Catur Guru adalah 4 kepribadian yang harus dihormati oleh setiap orang Hindu. Untuk mewujudkan keserasian, keselarasan, dan keseimbangan dalam masyarakat Hindu tidak terlepas dari disiplin dalam setiap tingkah laku kita sehari-hari, lebih-lebih terhadap catur kang Sinangguh Guru. Kata Guru dalam bahasa Sanskerta berarti berat.
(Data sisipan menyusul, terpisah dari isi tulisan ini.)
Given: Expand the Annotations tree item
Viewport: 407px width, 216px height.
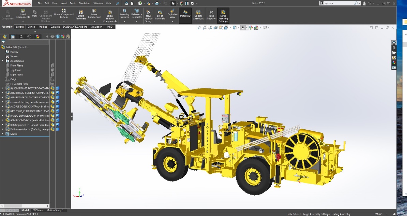Looking at the screenshot, I should click(x=2, y=61).
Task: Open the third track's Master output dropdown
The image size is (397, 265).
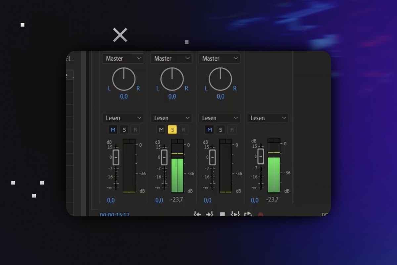Action: pos(219,58)
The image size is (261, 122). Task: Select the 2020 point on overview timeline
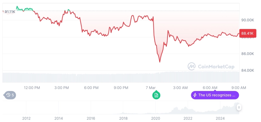coord(155,118)
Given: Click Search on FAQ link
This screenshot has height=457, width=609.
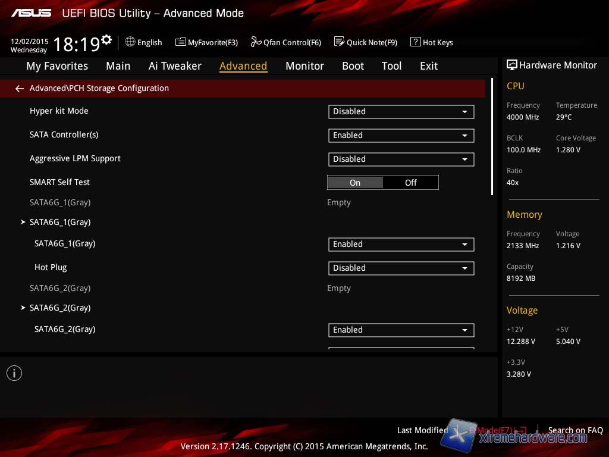Looking at the screenshot, I should tap(575, 430).
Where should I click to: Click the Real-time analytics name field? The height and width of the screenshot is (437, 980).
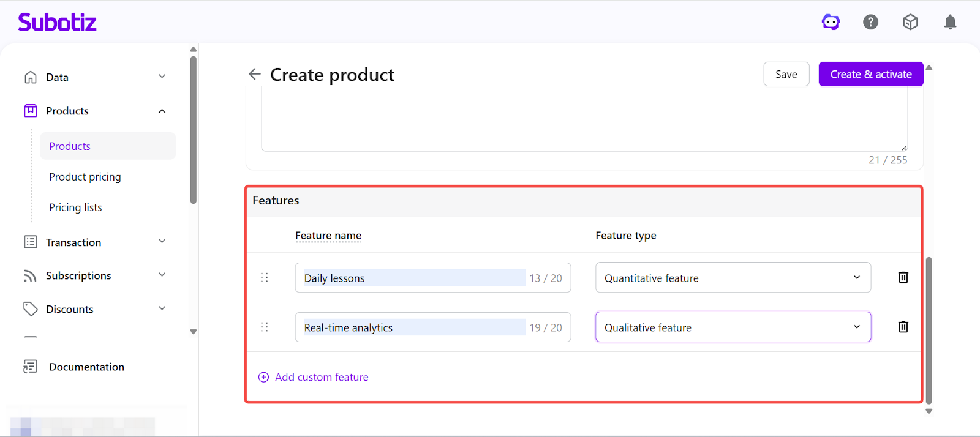tap(413, 327)
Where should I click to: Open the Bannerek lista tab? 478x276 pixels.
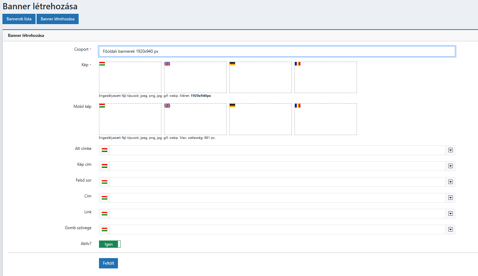[x=19, y=19]
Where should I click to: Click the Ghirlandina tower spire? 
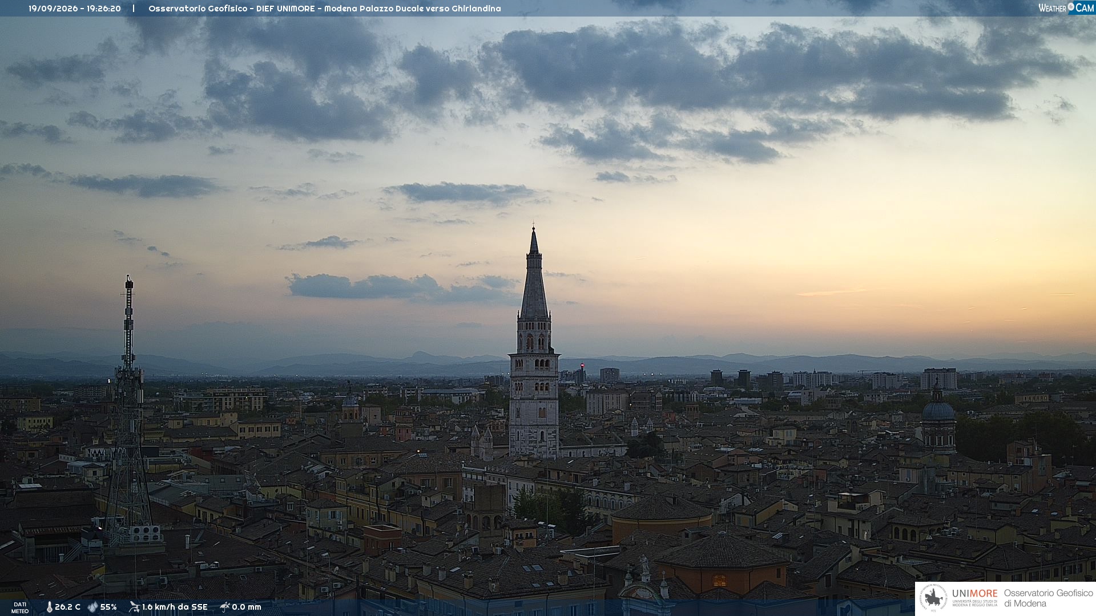point(534,274)
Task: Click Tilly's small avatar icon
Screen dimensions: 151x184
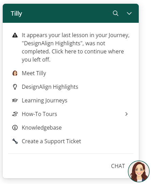Action: tap(15, 73)
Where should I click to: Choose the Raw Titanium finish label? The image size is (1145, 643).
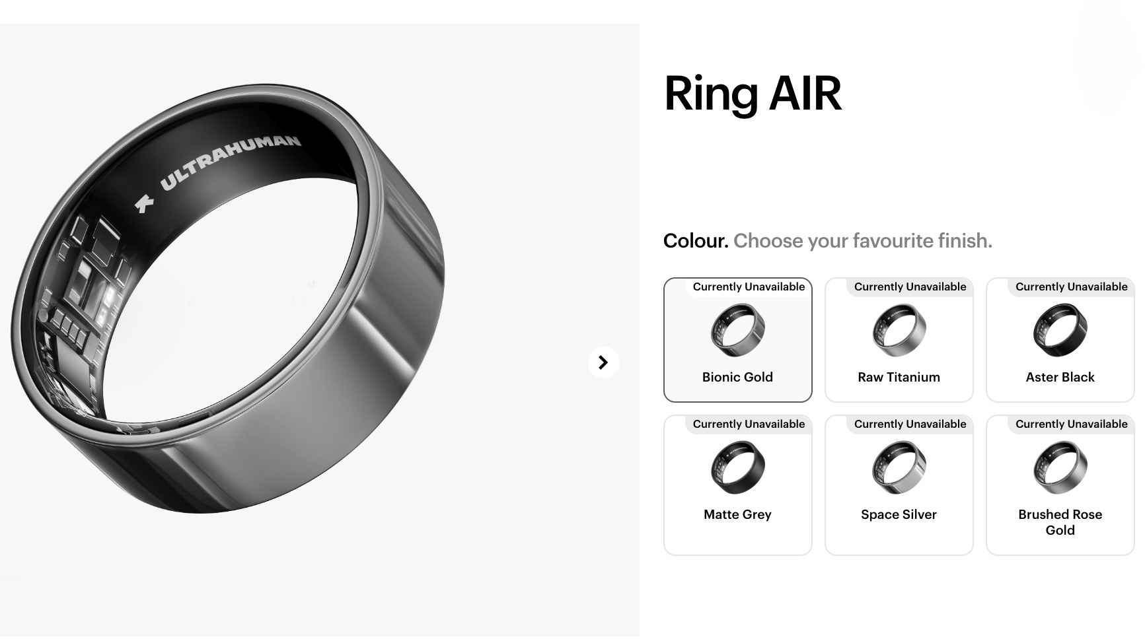pos(899,377)
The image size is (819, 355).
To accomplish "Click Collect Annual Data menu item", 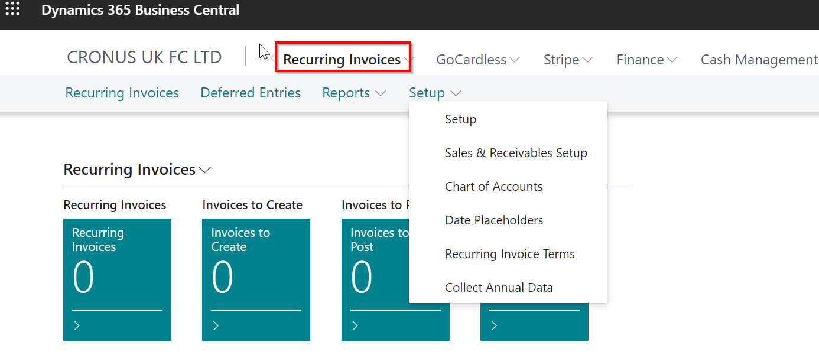I will coord(499,288).
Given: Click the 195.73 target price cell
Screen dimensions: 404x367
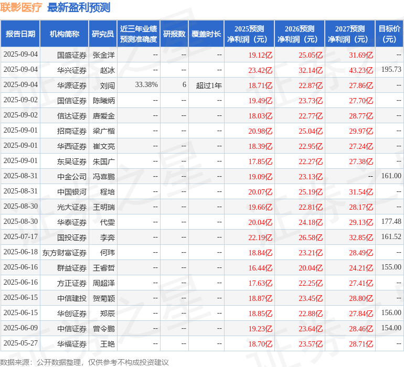Looking at the screenshot, I should tap(391, 70).
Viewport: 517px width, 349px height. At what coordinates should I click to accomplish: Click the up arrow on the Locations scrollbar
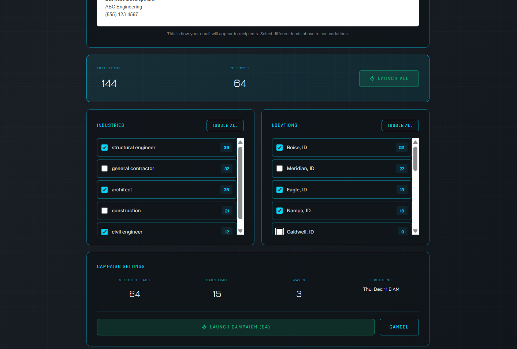click(x=415, y=142)
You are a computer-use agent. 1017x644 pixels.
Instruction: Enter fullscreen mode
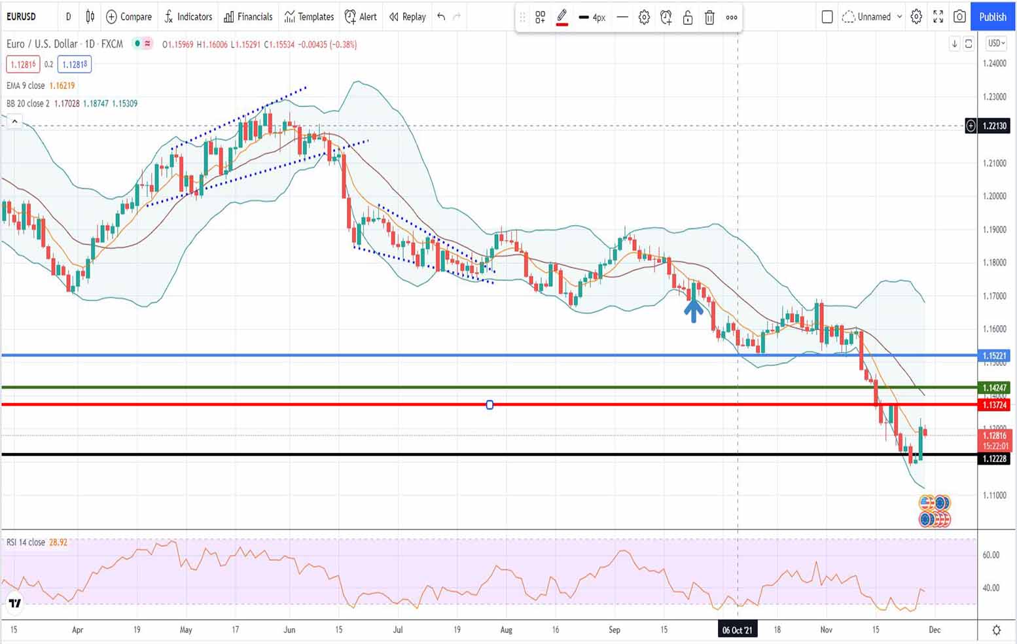(x=938, y=17)
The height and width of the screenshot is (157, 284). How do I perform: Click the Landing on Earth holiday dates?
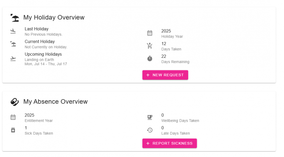pyautogui.click(x=46, y=64)
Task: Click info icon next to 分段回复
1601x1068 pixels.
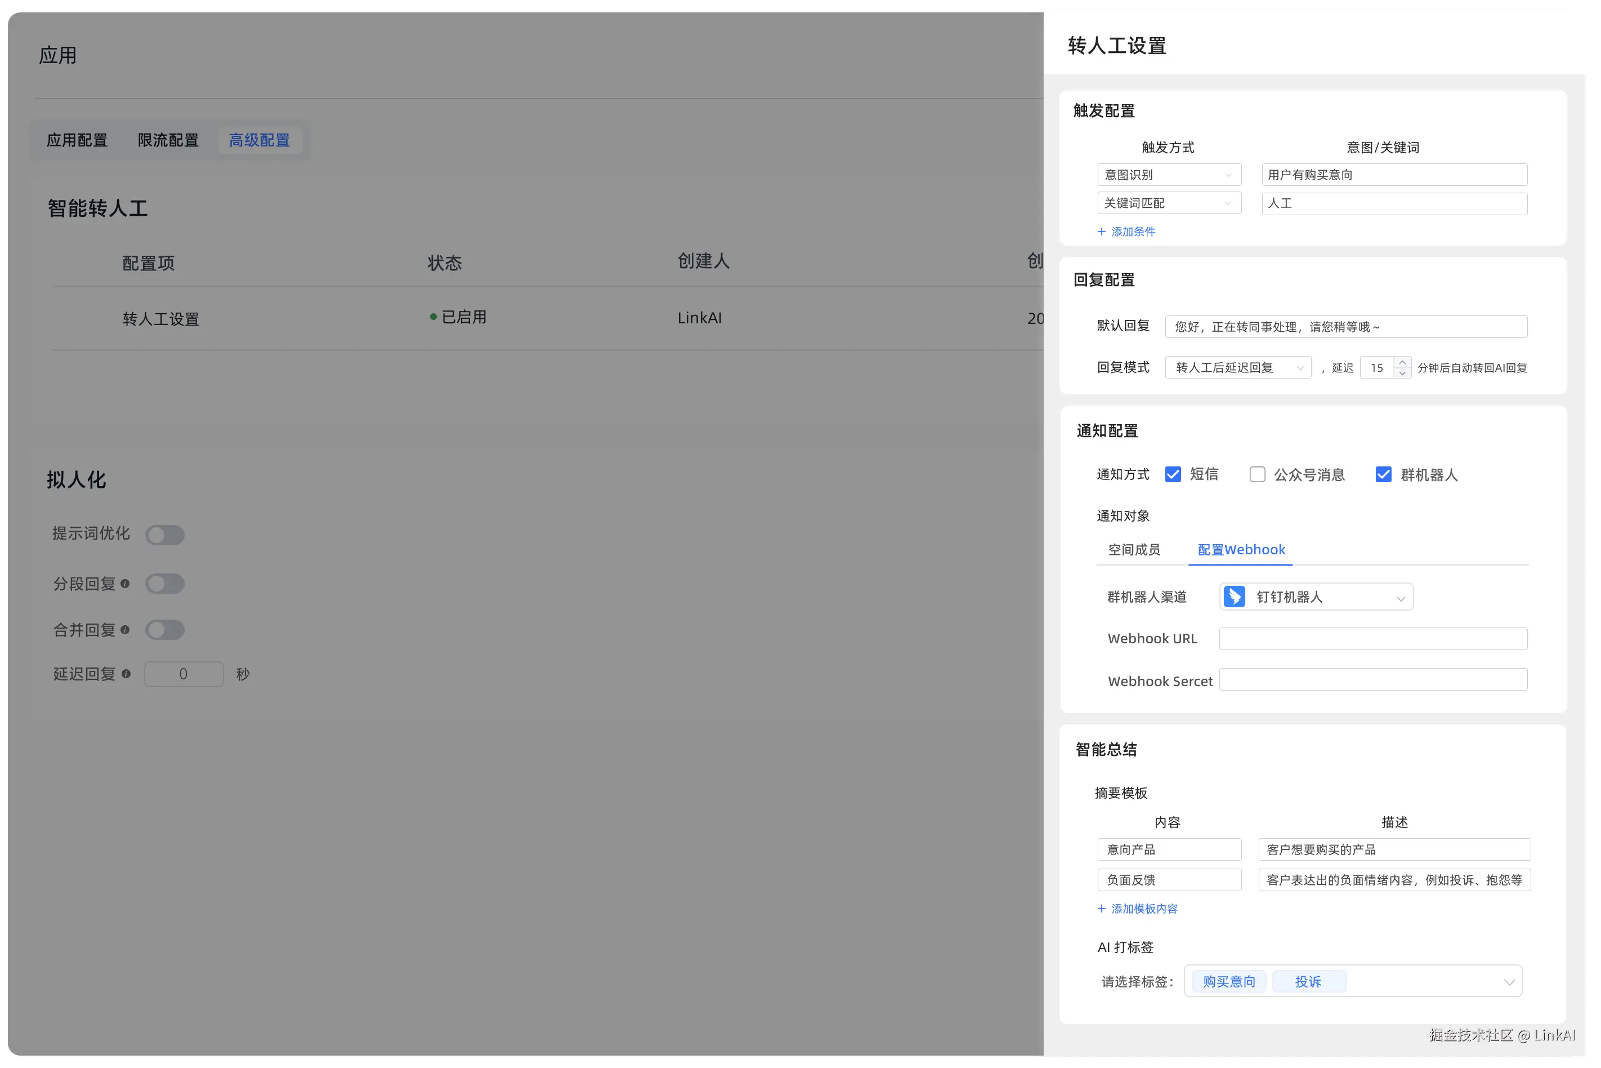Action: pyautogui.click(x=125, y=584)
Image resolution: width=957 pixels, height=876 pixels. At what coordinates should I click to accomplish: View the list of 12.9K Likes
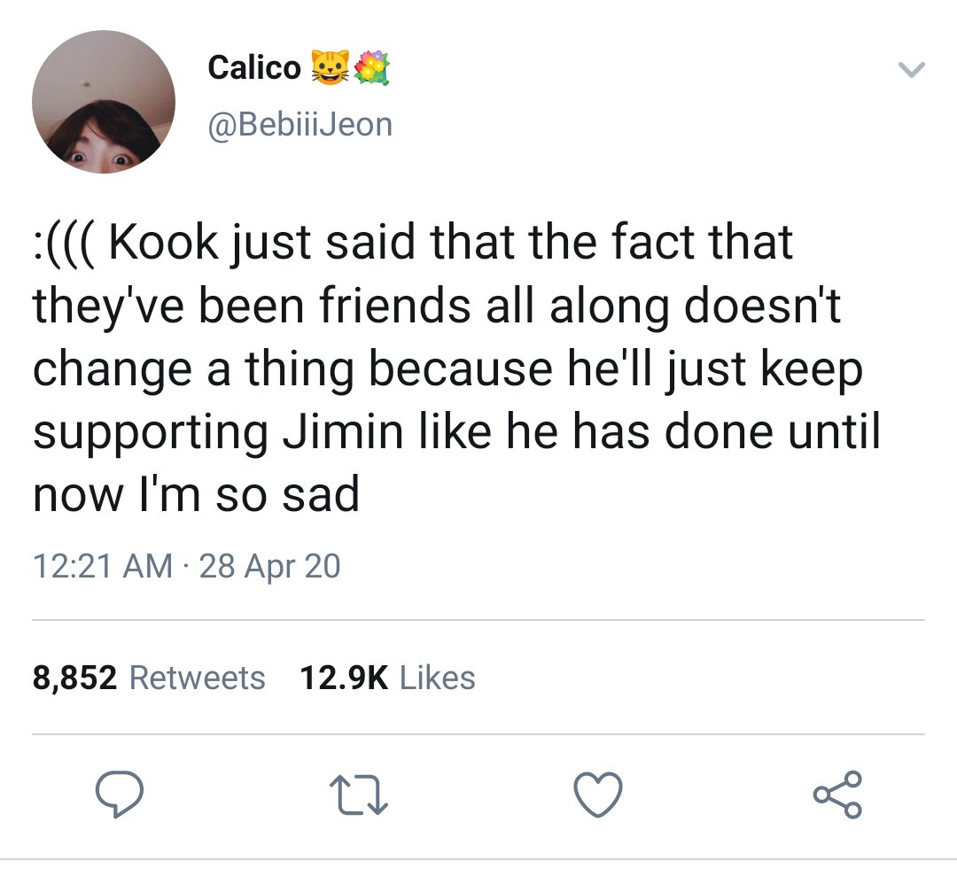(x=387, y=678)
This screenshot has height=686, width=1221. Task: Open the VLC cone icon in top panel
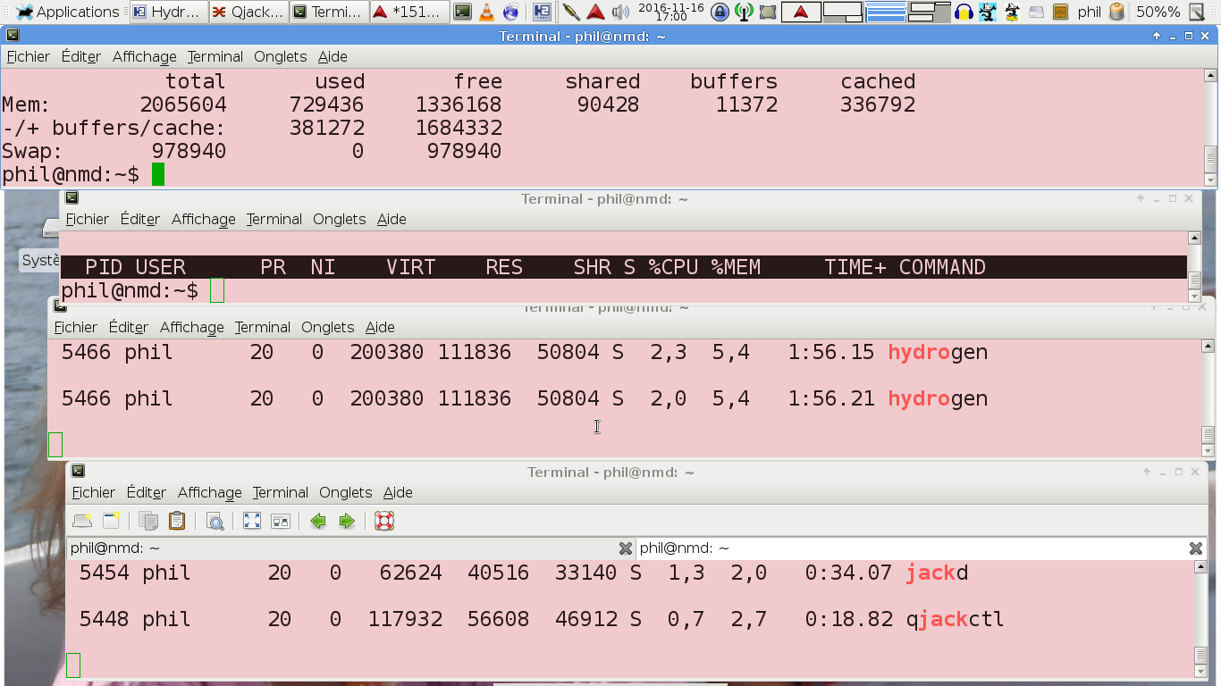(x=486, y=12)
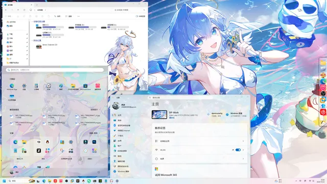This screenshot has width=327, height=184.
Task: Open the Sort dropdown in the Explorer toolbar
Action: (57, 16)
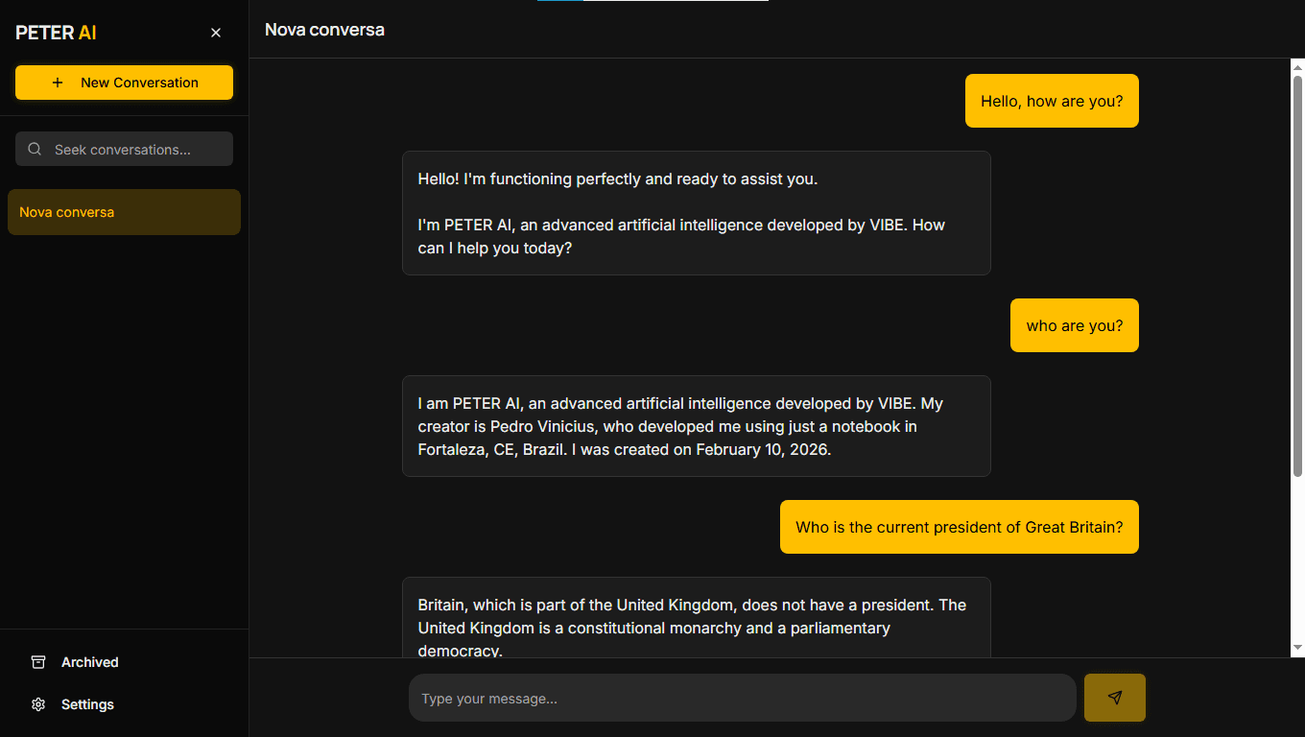This screenshot has height=737, width=1305.
Task: Select the Nova conversa conversation in sidebar
Action: [124, 212]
Dalam agama Hindu empat yang dianggap guru adalah:
Guru Swadyaya
Tuhan yang Maha Esa dalam fungsinya sebagai guru sejati maha guru alam semesta atau Sang Hyang Paramesti guru. Agama dan ilmu pengetahuan dengan segala bentuknya adalah bersumber dari beliau. Sarwam Idam Khalubrahman (segala yang ada tidak lain dari Brahman). Demikian disebutkan dalam kitab Upanishad.
Guru Rupaka
Orang yang melahirkan (orang tua), tanpa orang tua kita tak akan ada oleh karena itu betapa besarnya jasa-jasa orang tua dalam membimbing putra-putranya untuk melahirkan putra yang baik (suputra).
Guru Wisesa
Wisesa dalam bahasa Sanskerta berarti purusa / Sang kapurusan yaitu pihak penguasa yang dimaksud adalah Pemerintah. Pemerintah adalah guru dan masyarakat umum yang berkewajiban untuk mencerdaskan kehidupan Bangsa dan memberikan kesejahteraan material dan spiritual.
Guru Pengajian
Guru Parampara. Guru di sekolah yang telah benar-benar sepenuh hati dan ikhlas mengabdikan diri untuk mendidik serta mencerdaskan kehidupan Bangsa.